Steve likes the hike-a-bike. I like it, too--levels the playing field if everyone is walking uphill like I would be.


----------



## WoodCore (Jul 5, 2010)

Sounds like you guys had a great rip! I was out a tad bit late last night so making the 8am tee time was not going to happen. Regardless I still haven't ridden @ Meriden Mtn. so at some point I'll need to make a stop and check it off the list. 

Any idea how many miles you did?


----------



## powhunter (Jul 5, 2010)

Trev said:


> They call the gazebo the 'halfway house'...
> 
> Another route up that I have taken, is the paved road right to the trail entrance at the top by the radio towers. No bike carrying, though the uphill is rough...



Yea  but that route is reserved for the curly bar riders  :beer:   Glad to get out with you guys!!  Brian had a good variety of beers for post ride, I had an ice cold hooker watermelon ale, which capped off a great morning

steveo


----------



## bvibert (Jul 6, 2010)

WoodCore said:


> Any idea how many miles you did?



I think Jeff said around 8.5??


----------



## o3jeff (Jul 6, 2010)

This is always a fun ride with Steveo that everyone should have to do once a year, only thing better is if JonnyPoach is in attendance for it!

Post ride whoopie pies where great(the choco chip ones are now my new favorite!)



bvibert said:


> I think Jeff said around 8.5??



Somewhere around there, I'll check the bike computer tonight. My short term memory is shot!


----------



## severine (Jul 6, 2010)

o3jeff said:


> This is always a fun ride with Steveo that everyone should have to do once a year, only thing better is if JonnyPoach is in attendance for it!
> 
> Post ride whoopie pies where great(the choco chip ones are now my new favorite!)


Definitely a fun ride. I'm in no shape for it now so maybe nearer to the end of the summer. 

Good to know on the whoopie pies. Need to know which recipes are liked and which I can skip over next time.


----------



## o3jeff (Jul 6, 2010)

severine said:


> Definitely a fun ride. I'm in no shape for it now so maybe nearer to the end of the summer.
> 
> Good to know on the whoopie pies. Need to know which recipes are liked and which I can skip over next time.



That hike a bike will kick your butt if you are in shape or not, I don't think you can prepare for it.

Also noticed that the pies were "bite sized", I assumed due to cut backs in the kitchen!


----------



## severine (Jul 6, 2010)

o3jeff said:


> That hike a bike will kick your butt if you are in shape or not, I don't think you can prepare for it.
> 
> Also noticed that the pies were "bite sized", I assumed due to cut backs in the kitchen!


Yes, it will.
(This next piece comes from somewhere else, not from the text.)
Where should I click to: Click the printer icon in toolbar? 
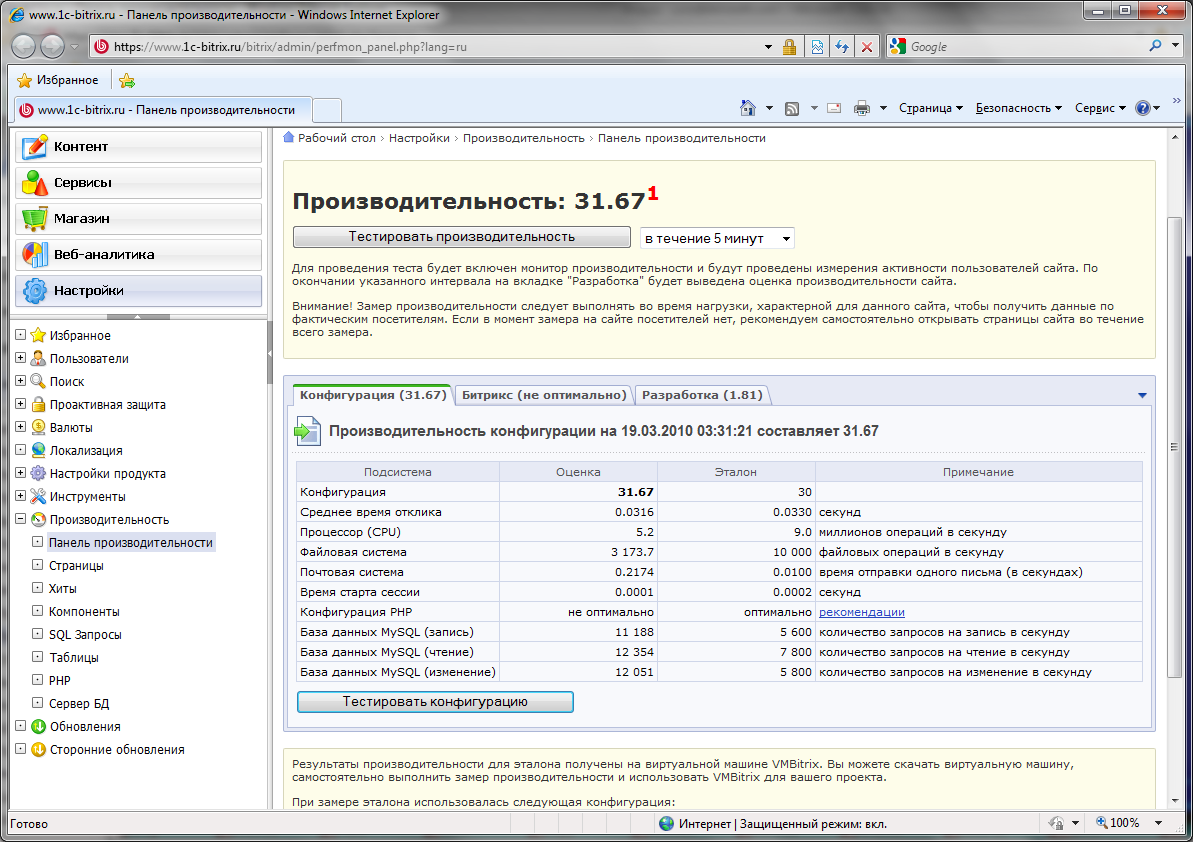(x=862, y=108)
But right now, I'd by lying on the rocks left for the vultures while you all laugh your way to the top. 

Same sized scoop for the whoopie pies but different base recipe. They're definitely smaller than standard whoopie pies but I prefer it that way. More to go around. As it is, I end up doubling to tripling the recipes each time I make them. Friday was double of 2 different recipes, plus double of 2 different fillings, and a ganache. But it was fun.


----------